[Instructions to follow]: Find each line in the items below that contains the word "Task", matching its case, and copy those lines.
- - - - -
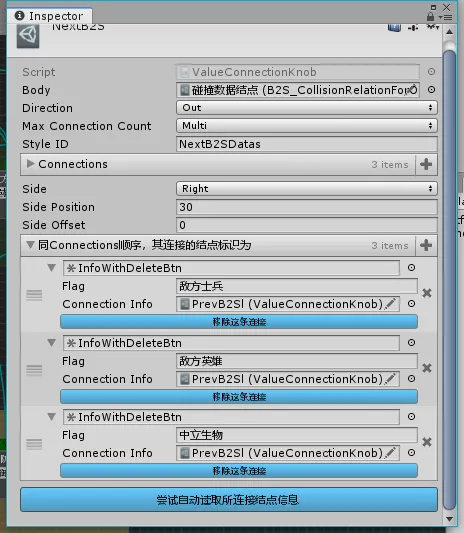The image size is (464, 533).
Task: Click 移除这条连接 button under 敌方士兵
Action: coord(239,322)
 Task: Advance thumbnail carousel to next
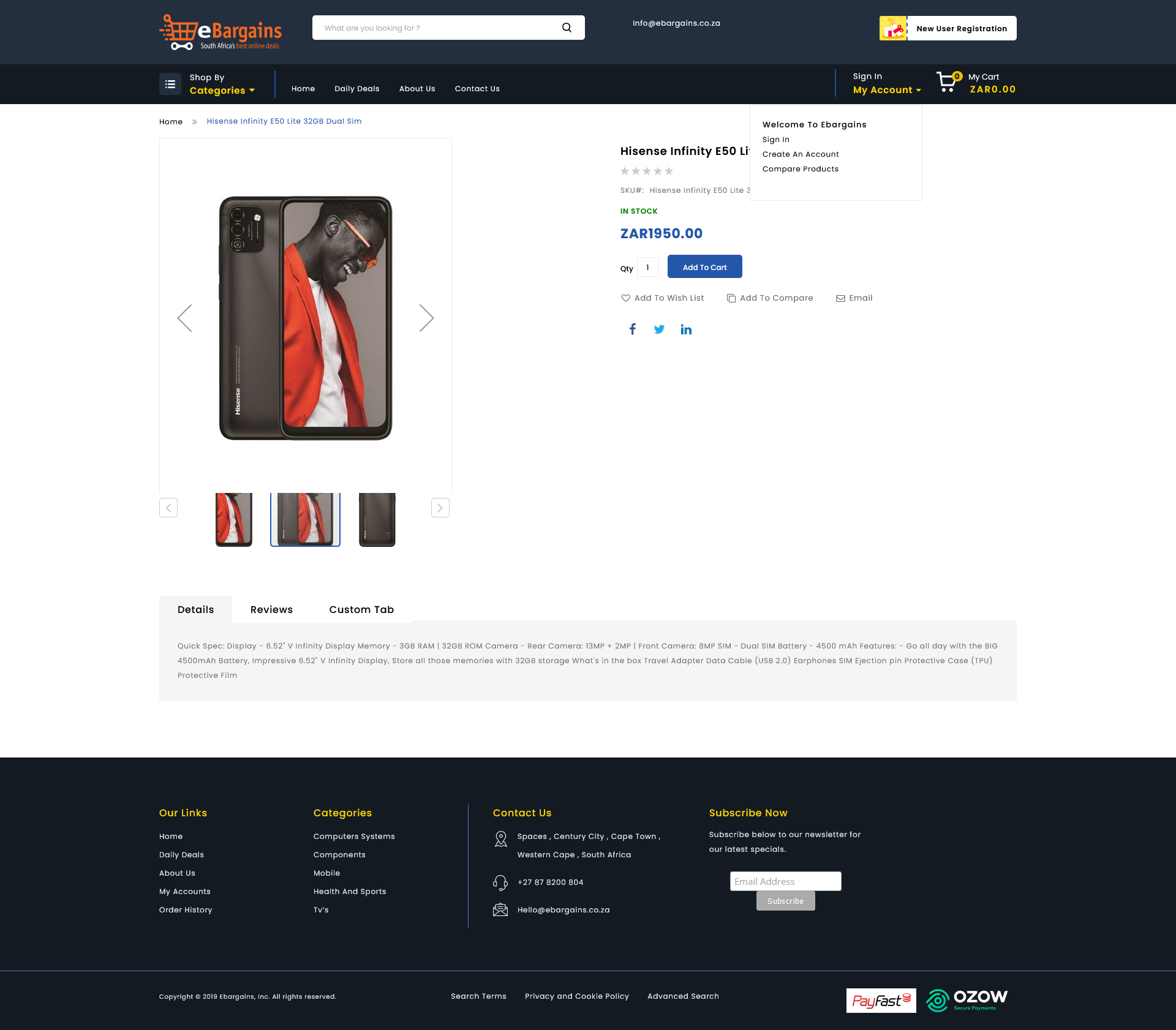[x=440, y=508]
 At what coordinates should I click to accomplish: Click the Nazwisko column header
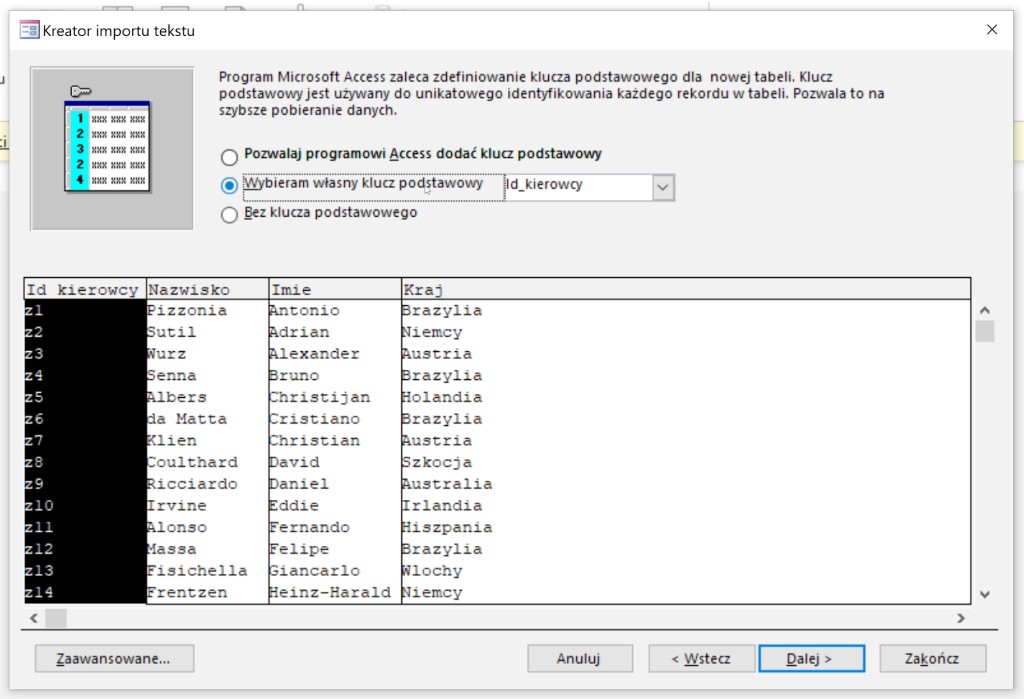coord(207,289)
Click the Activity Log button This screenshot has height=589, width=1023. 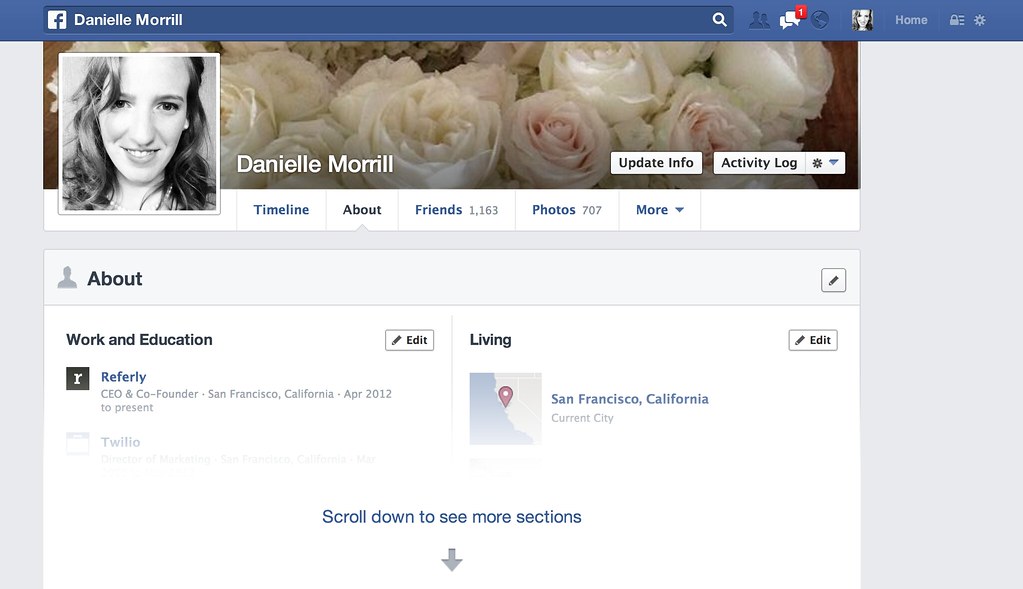[759, 163]
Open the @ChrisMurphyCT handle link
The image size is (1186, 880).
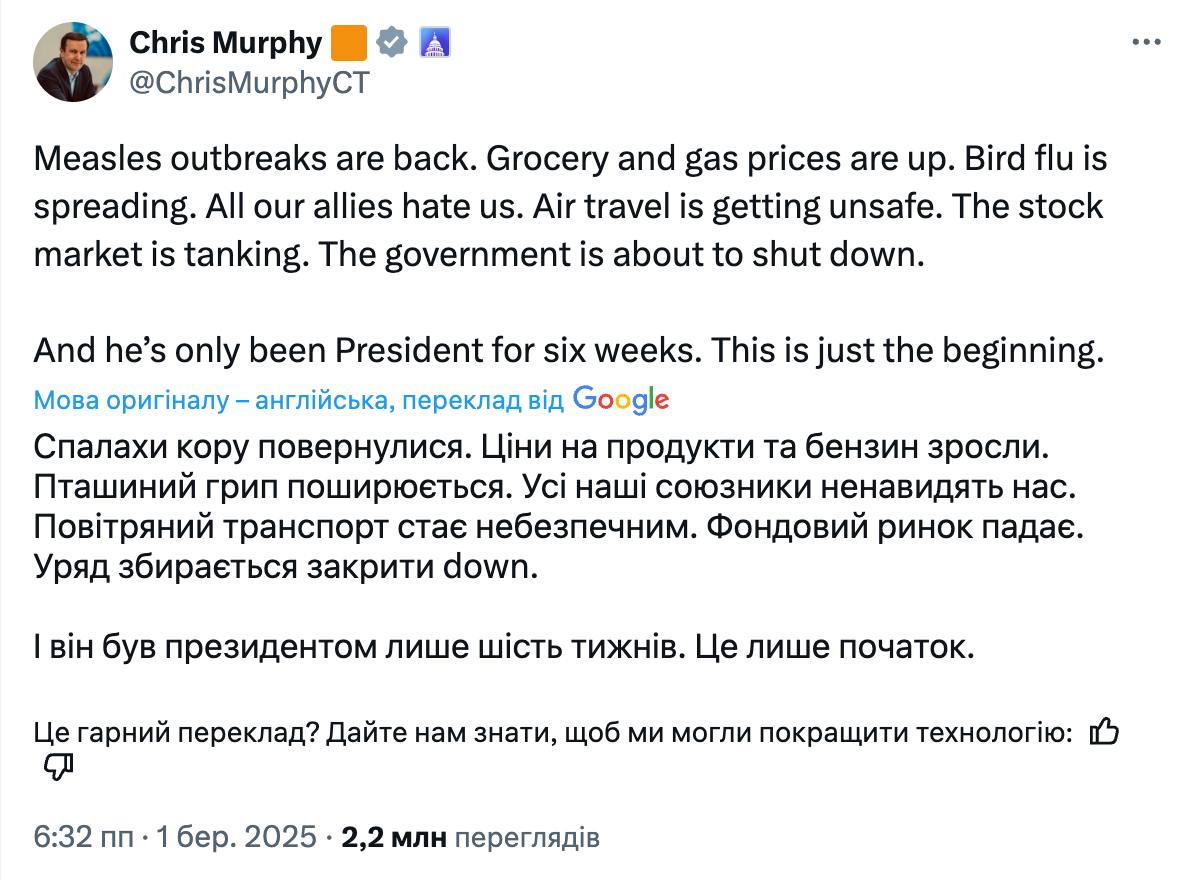[249, 83]
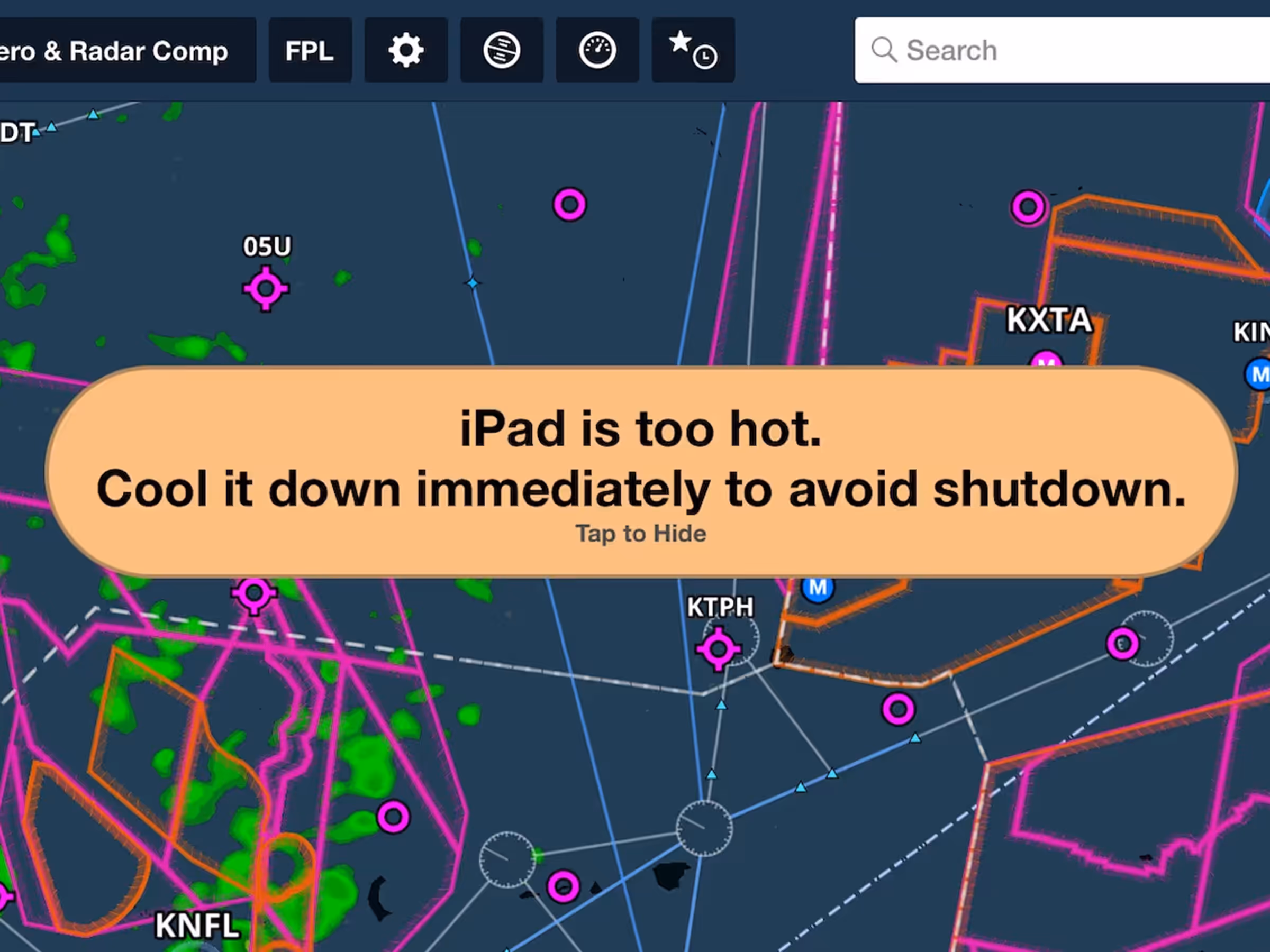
- - - - -
[Finished answer]:
Task: Click 移除这条连接 button under 敌方士兵
 Task: Advance thumbnail carousel to next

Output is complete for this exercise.